I repeat: The DOF and the light gathering ability of a 100-300 f/5.6 on a crop 2.7 sensor will be the same as a 270/810 f/15 on full frame.
It depends on what you wanna use the aperture for. In the end you can do everything without the FF equivalent aperture but you cannot without the real aperture.
If you care about the shutter speed, all that matters is the real aperture.
If you care about the DOF you do not need crop factor or relative aperture. Just use the focal length, the real aperture and the size of the sensor. No need for the fancy relative aperture.
If you care about composing the picture and the field of view you do not need the relative aperture either. Just look through the viewfinder or calculate the stuff (without the real aperture).
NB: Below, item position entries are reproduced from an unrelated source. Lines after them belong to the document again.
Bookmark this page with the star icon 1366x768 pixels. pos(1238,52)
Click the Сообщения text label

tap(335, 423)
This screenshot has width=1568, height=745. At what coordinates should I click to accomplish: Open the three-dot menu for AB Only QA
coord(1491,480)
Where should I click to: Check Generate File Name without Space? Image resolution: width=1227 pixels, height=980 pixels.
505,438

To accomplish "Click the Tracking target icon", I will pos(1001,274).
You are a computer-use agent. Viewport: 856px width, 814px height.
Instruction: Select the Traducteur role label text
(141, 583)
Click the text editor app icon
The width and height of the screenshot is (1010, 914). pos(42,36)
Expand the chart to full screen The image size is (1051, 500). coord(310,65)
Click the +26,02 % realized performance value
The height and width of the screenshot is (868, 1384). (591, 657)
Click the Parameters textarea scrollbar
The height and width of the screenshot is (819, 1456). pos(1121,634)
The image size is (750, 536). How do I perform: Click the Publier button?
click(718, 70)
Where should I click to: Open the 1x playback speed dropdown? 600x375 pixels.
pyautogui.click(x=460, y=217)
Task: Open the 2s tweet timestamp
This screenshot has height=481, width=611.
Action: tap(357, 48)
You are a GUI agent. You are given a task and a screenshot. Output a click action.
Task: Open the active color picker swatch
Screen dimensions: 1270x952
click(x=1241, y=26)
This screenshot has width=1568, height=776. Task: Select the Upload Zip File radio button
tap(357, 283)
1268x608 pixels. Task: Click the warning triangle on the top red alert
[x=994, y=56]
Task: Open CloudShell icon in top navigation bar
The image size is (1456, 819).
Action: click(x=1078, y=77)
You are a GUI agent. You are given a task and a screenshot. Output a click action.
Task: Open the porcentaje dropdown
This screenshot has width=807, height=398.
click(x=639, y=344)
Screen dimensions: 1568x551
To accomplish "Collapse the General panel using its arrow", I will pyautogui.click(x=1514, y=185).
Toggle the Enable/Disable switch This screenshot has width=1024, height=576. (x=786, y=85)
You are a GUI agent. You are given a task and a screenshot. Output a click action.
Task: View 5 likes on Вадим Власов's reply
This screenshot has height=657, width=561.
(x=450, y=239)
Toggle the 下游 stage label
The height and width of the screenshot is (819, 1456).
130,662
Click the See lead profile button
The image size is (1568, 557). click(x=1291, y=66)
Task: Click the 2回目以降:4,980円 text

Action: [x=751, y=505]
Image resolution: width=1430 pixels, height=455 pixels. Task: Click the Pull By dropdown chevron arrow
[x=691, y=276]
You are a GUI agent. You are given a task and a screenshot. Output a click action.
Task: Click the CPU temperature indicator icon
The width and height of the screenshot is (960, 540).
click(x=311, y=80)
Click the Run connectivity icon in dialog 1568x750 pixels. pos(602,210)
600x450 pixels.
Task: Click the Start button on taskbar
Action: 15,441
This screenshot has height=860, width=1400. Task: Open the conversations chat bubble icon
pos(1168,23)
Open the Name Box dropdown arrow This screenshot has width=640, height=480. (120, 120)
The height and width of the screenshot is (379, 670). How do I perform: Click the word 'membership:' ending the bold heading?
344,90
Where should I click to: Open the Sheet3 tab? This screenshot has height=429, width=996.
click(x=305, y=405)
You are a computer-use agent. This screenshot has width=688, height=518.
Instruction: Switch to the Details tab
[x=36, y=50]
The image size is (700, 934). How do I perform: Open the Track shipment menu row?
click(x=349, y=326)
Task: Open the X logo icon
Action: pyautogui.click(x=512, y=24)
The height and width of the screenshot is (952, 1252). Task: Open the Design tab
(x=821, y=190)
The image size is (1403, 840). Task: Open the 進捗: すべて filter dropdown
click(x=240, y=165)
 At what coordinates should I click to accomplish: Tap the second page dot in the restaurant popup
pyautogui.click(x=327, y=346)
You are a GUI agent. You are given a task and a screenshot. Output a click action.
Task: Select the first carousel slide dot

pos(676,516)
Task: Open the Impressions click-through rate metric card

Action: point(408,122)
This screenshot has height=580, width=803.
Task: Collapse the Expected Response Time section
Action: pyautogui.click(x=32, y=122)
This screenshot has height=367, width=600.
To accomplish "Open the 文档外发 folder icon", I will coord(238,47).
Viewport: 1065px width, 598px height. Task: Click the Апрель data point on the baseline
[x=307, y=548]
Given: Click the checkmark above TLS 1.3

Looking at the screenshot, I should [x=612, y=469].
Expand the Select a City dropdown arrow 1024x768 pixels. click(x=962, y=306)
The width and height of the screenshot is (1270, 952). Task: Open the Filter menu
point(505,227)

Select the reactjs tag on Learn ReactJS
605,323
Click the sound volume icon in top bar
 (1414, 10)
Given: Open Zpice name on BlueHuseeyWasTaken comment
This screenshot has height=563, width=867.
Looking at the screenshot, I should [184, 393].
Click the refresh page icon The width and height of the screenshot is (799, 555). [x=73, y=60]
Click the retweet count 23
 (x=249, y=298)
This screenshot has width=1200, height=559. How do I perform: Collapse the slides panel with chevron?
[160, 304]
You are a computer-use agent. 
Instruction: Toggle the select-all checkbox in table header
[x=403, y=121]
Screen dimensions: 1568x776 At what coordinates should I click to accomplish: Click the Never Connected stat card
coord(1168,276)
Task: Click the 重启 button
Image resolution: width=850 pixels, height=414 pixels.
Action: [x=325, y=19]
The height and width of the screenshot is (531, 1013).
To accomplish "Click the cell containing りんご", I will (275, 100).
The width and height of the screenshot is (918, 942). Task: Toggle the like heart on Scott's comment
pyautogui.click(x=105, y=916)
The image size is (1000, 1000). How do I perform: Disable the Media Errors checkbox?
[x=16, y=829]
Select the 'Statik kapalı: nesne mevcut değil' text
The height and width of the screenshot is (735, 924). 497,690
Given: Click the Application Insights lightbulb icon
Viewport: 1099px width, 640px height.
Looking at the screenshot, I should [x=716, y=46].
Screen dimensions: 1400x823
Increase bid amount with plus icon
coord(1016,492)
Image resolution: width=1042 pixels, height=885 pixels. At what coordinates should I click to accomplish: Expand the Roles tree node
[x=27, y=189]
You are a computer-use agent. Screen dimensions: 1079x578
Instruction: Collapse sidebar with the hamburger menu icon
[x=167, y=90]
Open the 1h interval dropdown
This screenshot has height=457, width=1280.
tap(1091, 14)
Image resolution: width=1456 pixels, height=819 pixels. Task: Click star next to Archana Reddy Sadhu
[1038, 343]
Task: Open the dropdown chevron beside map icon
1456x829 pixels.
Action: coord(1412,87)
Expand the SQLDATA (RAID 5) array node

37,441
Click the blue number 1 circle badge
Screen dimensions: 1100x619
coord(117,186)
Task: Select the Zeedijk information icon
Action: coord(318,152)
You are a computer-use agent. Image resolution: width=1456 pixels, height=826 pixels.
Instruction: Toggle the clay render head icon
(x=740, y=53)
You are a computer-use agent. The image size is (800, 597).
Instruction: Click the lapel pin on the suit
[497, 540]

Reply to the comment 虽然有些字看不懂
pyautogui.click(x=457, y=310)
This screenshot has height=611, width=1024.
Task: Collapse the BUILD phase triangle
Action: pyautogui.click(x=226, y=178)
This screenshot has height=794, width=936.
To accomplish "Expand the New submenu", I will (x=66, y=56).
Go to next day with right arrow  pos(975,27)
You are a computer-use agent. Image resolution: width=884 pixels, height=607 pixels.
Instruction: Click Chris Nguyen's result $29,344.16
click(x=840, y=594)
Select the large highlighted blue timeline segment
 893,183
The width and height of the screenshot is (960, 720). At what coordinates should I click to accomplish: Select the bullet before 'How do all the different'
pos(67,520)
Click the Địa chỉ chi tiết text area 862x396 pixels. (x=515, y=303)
The relative aperture only matters when you want to compare FF aperture to different sensor sizes. And even there you can just calculate everything that matters without even knowing the crop factor or relative aperture.
Light gathering abilities do not matter in any way. They do not directly influence every day photography. Using this as an argument does not make sense.
Every sensor is acting different when getting exposed to the same number of photons. It makes more sense to compare the noise at certain ISO levels and comparing the dynamic range.
All you do is confuse people. A FF lens mounted to APS-C does not change in any way and the different sensor sizes have a certain effect on the resulting picture.
Most of the people never use FF cameras. Even in the rare case someone wanna compare the aperture on a non FF sensor to anything else calculating an aperture ratio using an APS-C sensor as the comparing element would make more sense. Almost everybody used a APS-C camera at some point.